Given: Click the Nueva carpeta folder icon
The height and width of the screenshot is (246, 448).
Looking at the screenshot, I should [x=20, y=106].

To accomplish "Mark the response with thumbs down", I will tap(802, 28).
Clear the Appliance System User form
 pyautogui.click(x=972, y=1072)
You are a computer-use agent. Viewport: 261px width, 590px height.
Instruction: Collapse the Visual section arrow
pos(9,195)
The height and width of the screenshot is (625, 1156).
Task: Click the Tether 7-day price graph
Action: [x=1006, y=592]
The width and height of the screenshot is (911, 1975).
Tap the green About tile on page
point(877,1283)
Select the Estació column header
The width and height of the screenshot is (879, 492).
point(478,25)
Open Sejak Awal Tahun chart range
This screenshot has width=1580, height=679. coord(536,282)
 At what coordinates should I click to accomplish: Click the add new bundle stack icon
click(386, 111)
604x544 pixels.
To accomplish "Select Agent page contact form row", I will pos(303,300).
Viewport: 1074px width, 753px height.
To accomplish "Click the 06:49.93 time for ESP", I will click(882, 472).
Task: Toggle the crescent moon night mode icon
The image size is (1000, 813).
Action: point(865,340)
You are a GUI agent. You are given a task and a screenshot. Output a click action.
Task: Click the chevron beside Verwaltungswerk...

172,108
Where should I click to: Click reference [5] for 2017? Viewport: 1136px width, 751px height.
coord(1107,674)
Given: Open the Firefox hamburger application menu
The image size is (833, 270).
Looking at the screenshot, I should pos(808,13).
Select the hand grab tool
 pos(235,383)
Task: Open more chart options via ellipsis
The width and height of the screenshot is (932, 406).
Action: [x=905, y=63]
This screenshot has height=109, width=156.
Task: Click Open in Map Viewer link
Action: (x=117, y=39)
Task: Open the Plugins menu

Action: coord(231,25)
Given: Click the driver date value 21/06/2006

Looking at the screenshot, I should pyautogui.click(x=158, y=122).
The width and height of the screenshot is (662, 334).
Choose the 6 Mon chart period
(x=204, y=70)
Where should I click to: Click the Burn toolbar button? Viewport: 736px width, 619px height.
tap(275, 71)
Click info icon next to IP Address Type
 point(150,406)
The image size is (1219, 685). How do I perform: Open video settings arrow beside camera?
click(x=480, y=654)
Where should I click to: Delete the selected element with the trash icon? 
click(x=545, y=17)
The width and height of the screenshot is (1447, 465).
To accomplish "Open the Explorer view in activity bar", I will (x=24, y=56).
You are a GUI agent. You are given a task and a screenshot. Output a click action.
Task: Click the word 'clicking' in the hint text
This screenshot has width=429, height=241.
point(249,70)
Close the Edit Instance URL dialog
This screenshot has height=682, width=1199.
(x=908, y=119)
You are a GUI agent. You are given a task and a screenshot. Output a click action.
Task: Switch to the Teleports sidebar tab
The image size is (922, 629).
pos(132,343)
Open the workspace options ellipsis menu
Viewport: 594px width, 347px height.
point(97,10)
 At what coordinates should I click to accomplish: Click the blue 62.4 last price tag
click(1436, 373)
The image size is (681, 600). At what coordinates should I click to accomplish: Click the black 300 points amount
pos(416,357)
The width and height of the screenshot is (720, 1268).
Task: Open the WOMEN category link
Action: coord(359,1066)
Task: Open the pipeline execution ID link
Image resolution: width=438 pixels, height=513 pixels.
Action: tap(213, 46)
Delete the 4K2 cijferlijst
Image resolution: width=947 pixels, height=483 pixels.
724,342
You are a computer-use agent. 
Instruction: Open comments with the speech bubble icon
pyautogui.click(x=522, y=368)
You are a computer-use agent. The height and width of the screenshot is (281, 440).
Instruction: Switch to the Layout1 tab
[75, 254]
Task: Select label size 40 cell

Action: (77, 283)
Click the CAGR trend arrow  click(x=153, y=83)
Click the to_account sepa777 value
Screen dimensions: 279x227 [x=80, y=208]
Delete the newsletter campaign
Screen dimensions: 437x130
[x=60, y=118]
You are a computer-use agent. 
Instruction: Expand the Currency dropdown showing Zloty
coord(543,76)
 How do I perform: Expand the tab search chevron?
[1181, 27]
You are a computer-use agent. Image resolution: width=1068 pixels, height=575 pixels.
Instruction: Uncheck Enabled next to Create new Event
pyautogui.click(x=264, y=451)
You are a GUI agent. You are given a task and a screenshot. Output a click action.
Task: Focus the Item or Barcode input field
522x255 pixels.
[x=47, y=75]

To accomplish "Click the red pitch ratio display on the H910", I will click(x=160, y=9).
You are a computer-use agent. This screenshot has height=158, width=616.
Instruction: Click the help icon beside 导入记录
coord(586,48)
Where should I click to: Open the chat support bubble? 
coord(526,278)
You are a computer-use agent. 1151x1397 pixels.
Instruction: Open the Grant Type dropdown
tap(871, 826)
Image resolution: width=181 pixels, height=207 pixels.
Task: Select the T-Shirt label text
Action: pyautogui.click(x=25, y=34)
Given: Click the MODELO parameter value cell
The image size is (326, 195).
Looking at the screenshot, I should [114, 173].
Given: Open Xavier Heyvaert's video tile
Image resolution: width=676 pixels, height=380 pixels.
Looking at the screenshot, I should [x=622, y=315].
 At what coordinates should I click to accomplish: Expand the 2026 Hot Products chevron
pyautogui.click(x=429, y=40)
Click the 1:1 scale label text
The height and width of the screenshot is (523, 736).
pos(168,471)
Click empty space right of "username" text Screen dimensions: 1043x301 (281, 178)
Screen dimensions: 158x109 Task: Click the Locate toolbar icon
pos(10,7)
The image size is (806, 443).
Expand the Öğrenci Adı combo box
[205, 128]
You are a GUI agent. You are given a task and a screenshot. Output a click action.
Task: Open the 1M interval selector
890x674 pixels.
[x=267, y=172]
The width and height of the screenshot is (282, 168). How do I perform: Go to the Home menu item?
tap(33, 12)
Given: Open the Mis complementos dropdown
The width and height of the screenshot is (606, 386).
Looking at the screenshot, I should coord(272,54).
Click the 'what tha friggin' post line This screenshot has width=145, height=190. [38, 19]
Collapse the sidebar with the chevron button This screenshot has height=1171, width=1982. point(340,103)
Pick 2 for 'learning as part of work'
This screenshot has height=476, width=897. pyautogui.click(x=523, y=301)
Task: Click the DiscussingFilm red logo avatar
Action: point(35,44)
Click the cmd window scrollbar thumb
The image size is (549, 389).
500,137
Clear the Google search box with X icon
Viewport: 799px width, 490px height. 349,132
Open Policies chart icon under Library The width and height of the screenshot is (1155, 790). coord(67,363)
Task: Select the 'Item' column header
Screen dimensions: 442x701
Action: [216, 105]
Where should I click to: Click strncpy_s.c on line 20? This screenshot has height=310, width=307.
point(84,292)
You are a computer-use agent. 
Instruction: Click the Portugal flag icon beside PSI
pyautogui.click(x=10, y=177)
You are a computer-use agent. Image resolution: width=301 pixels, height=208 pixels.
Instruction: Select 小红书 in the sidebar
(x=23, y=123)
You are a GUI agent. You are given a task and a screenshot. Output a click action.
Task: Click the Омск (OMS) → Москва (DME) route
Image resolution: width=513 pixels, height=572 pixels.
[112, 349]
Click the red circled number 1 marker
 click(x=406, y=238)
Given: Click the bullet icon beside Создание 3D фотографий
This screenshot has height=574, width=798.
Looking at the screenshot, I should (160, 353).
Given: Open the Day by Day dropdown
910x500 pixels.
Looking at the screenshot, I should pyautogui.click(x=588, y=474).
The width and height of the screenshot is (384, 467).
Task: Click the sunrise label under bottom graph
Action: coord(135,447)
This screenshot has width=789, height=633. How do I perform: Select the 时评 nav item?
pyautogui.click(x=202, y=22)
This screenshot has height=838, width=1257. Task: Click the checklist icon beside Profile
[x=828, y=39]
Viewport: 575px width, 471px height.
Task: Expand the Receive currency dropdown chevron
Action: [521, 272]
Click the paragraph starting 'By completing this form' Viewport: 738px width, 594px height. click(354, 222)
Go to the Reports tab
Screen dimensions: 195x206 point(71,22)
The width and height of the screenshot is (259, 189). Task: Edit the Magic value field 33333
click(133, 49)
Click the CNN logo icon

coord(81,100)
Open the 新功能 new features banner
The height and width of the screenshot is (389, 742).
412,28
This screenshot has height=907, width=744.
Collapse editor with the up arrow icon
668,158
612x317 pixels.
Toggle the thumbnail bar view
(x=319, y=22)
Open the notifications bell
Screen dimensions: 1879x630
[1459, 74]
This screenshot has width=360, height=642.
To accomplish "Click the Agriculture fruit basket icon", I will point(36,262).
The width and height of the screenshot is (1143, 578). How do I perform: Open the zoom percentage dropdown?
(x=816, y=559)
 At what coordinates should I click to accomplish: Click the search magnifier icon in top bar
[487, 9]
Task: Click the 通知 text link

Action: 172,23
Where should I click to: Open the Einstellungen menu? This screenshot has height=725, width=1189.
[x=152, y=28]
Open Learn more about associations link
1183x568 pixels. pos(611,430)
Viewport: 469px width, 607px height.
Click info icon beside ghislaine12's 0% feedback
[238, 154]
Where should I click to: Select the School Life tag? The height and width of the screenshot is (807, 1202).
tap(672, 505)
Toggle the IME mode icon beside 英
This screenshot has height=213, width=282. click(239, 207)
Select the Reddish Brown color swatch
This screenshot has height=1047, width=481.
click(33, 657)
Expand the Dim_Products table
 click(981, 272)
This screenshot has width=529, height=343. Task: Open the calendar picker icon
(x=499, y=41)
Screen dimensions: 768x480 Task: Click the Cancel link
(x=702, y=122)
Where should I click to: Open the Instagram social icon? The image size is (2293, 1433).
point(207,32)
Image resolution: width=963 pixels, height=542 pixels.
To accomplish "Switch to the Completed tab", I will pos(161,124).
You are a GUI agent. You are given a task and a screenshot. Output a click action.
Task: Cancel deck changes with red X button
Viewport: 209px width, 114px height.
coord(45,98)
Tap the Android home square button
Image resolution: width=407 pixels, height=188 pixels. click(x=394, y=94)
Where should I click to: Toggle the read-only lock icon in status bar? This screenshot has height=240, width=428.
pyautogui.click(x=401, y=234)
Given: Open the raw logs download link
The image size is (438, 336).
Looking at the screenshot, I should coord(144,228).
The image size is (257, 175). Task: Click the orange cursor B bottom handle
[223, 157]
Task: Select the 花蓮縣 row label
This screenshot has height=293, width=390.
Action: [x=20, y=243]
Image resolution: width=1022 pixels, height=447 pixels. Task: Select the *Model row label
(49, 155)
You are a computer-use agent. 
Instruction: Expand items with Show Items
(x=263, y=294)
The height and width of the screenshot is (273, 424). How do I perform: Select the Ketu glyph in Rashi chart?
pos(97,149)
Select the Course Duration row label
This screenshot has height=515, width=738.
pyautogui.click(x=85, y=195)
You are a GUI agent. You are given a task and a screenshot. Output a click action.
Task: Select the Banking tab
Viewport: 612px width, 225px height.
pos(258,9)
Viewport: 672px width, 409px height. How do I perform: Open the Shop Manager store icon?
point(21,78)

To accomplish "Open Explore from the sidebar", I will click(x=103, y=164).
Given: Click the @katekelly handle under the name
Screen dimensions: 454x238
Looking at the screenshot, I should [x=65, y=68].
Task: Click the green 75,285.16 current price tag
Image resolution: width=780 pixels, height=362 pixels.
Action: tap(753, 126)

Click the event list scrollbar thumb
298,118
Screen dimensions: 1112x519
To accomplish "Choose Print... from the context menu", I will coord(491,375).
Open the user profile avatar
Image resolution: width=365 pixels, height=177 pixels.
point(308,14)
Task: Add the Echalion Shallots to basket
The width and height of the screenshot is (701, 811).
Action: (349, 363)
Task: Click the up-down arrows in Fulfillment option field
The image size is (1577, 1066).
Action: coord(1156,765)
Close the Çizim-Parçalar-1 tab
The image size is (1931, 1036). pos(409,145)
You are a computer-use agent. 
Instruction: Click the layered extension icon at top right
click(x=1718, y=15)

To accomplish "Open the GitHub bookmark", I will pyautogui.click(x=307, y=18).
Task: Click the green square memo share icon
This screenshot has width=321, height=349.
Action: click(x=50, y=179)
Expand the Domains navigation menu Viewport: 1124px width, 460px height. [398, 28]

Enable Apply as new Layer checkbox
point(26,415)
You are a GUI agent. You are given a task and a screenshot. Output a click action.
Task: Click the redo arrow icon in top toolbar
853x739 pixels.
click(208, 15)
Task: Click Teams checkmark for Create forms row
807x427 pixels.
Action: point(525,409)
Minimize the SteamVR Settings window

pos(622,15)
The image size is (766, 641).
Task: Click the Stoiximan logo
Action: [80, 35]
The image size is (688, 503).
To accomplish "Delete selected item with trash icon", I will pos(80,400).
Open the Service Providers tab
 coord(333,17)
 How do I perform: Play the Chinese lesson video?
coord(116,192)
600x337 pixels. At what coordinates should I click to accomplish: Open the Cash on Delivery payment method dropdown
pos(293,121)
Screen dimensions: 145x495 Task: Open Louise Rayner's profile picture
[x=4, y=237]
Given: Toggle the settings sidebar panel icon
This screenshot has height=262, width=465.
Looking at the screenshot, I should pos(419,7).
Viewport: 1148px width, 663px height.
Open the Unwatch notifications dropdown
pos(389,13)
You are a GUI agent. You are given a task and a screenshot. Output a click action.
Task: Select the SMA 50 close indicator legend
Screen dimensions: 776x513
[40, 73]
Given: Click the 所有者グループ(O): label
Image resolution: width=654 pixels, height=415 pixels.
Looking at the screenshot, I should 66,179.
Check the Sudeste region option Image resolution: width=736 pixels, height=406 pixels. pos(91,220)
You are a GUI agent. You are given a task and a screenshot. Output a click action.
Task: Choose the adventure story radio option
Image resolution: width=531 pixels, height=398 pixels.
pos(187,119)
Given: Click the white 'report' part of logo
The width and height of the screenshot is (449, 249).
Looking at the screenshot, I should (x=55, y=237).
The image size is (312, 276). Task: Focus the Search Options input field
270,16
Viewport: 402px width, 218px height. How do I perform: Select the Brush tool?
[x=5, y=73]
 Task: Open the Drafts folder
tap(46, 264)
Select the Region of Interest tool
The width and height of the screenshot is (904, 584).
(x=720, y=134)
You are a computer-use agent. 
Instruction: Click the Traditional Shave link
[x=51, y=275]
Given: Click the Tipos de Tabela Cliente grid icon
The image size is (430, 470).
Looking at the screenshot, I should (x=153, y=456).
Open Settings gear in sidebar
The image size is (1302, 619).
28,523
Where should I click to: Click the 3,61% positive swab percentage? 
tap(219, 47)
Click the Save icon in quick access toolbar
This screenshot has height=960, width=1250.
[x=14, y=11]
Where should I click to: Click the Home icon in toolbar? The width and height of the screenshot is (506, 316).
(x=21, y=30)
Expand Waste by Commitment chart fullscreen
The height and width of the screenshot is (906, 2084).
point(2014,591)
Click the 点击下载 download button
■ ■ ■ ■
• **Aim of the task**
Go through the material above and count the lines that contain "header"; give that number alone.

• **Exercise result**
2